2010-05-05 19:26:13,662 [1 ] INFO Framework.ProductSearch.Search(342) - User entered term: <>
I'd like to be able to to parse these logs server side (either when they're uploaded or nightly) to extract either exceptions (which always log at ERROR or FATAL) or other specific log messages like:
2010-05-05 20:05:24,951 [1 ] INFO Framework.ProductSearch.Search(342) - User entered term: <kavo>
to get the 'kavo' term so we can find out what people are really searching for.
I've tried parsing the text by hand (using String.Split() and similar methods) but it really feels like I'm reinventing the wheel.
Is there a nice library to do this kind of log extracting?

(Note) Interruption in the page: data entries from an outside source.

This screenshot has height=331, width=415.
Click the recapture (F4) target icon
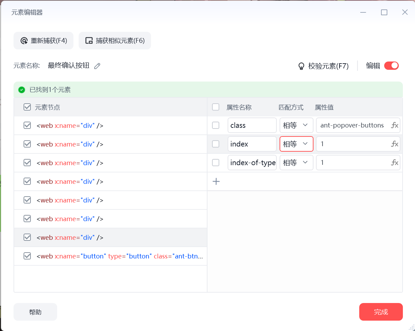tap(24, 41)
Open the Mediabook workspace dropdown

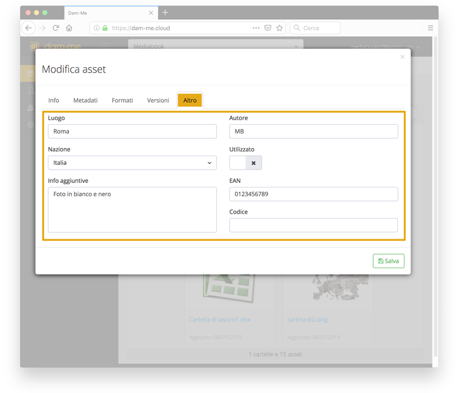coord(215,46)
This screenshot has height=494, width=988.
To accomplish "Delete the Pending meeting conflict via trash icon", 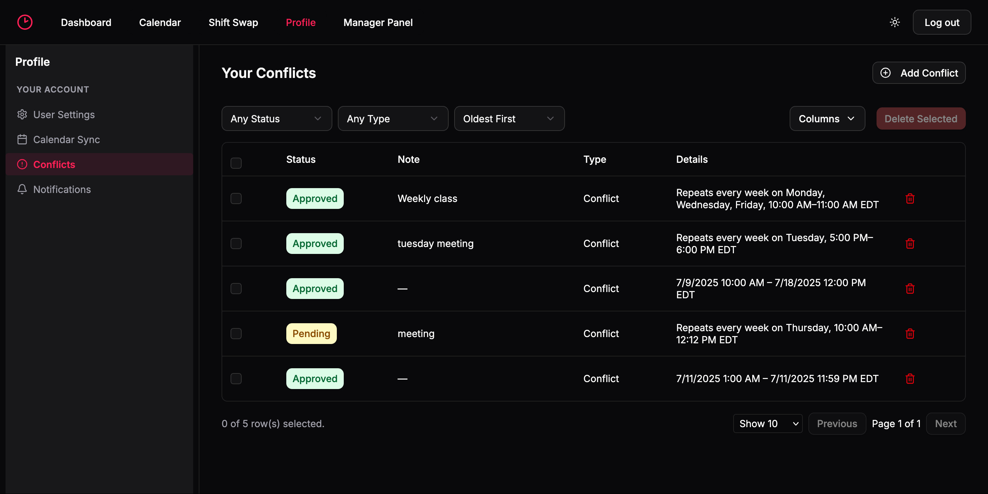I will (x=910, y=334).
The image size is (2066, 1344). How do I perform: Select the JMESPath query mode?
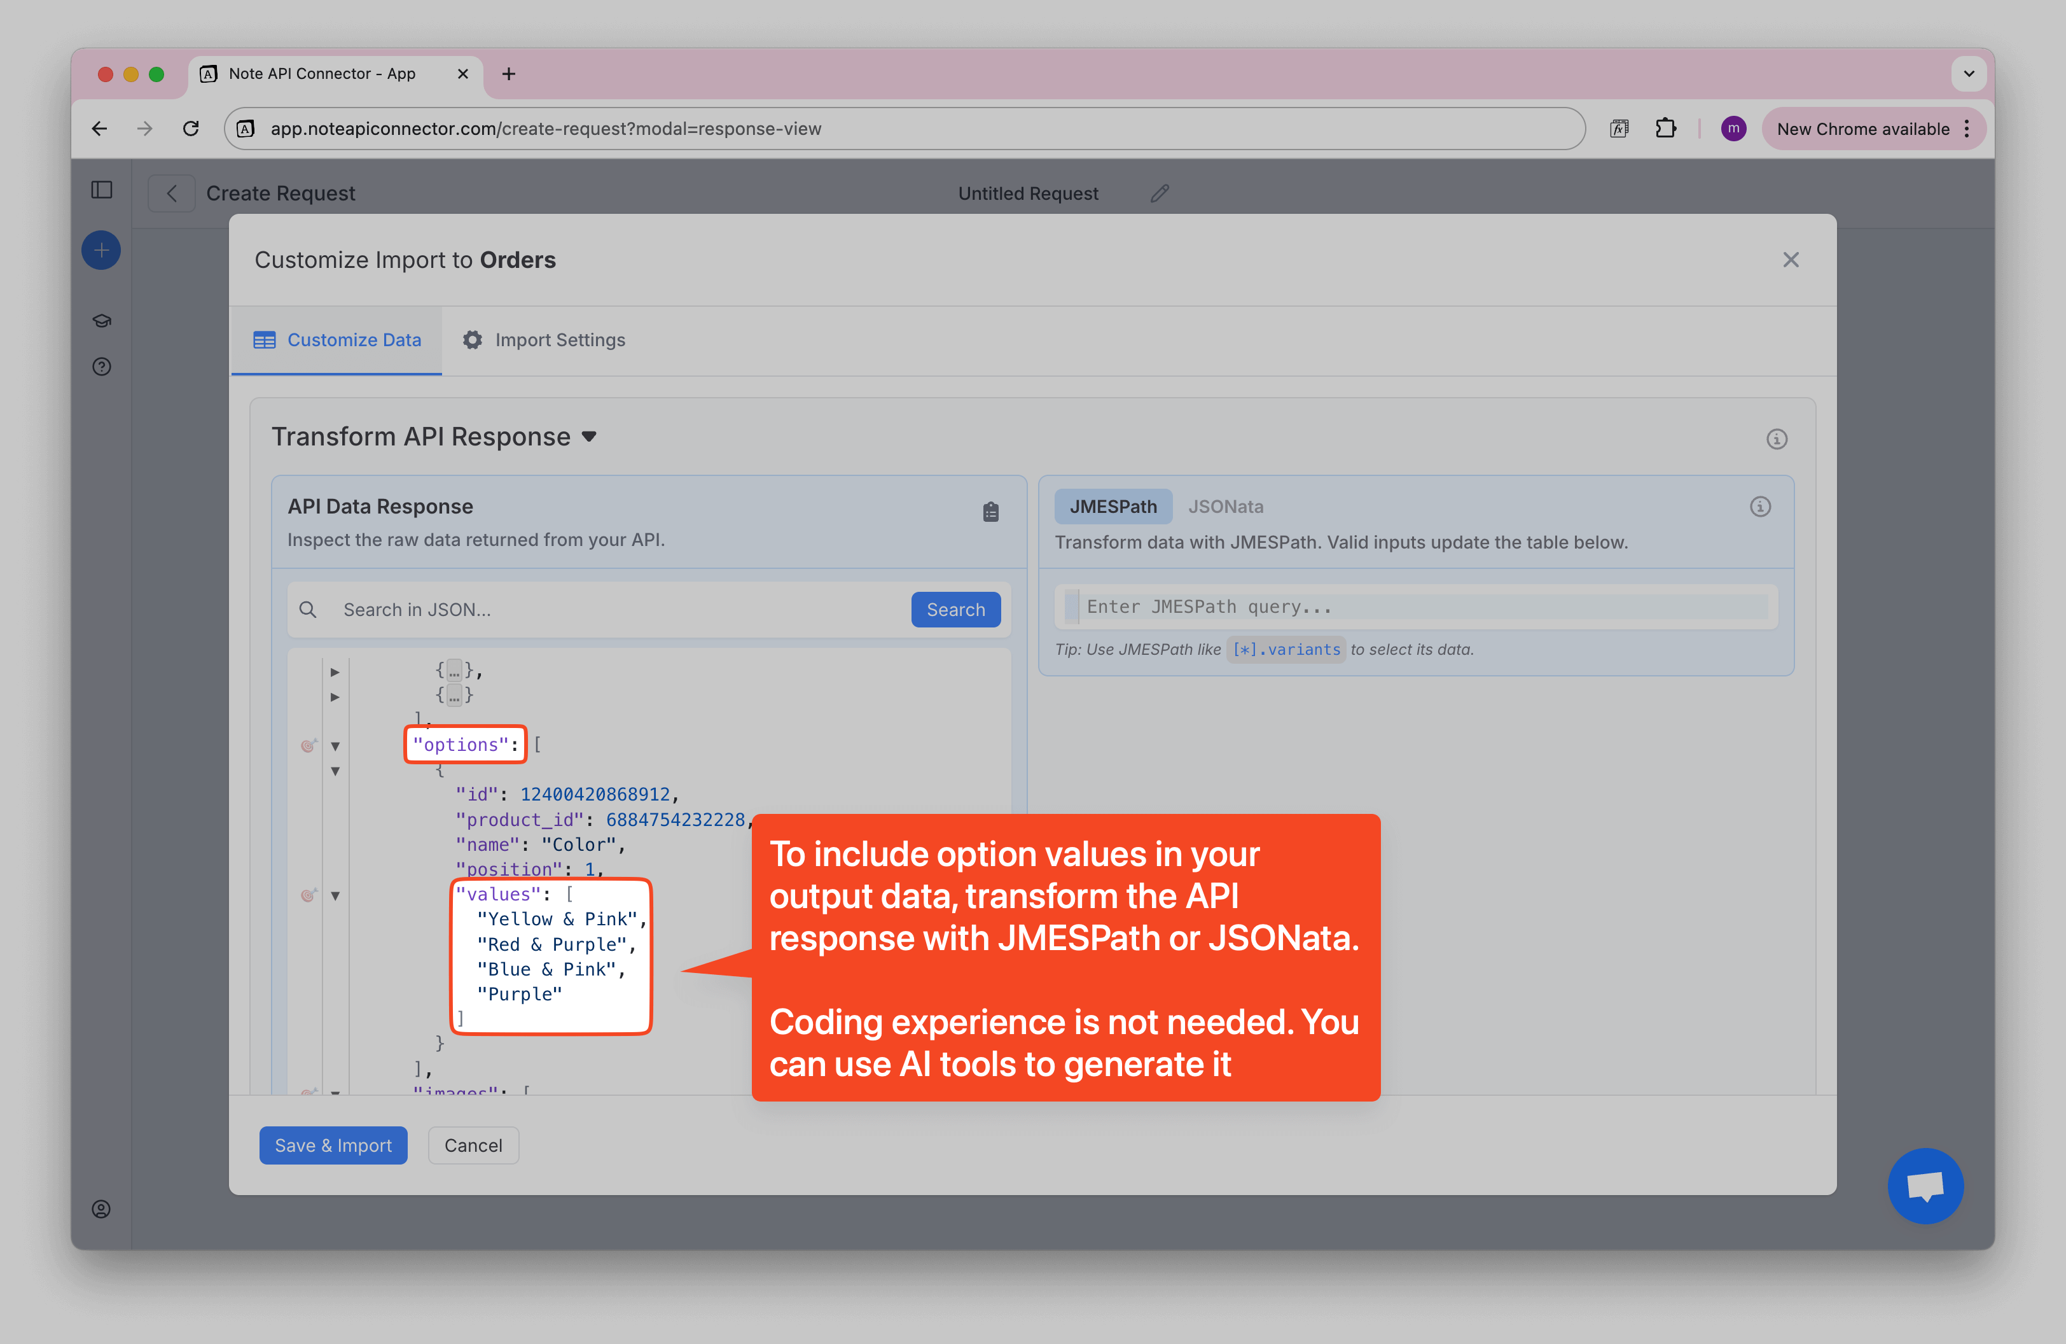click(x=1112, y=506)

You could use Microsoft's Log Parser (Download here). The tool also exposes a COM interface that will let you access the results programmatically. This blog post has a small (partial) instructions for doing that with version 2.1.

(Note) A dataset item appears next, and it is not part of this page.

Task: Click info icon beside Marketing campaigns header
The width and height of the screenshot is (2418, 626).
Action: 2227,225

So now instead of feeling it is reinventing the wheel, you probably feel like it is over-engineered. ;)
can log4net not read it's own format patterns? Once it reads the format back in, can't you then parse just the %message% section?
A better question maybe why you don't just write that search term to a database at the same time you make the log call or have another log file through log4net that just logs the %message% and all you write to that log is the search term? I really don't think you want to be parsing logs if you can avoid it...at least going forward.
This looks like a typical case of .NET regular expressions
This way you can search for patterns like "User entered term: ". You can extract the group match afterwards
We ended up simply outputting XML as our log format and it became trivial to parse.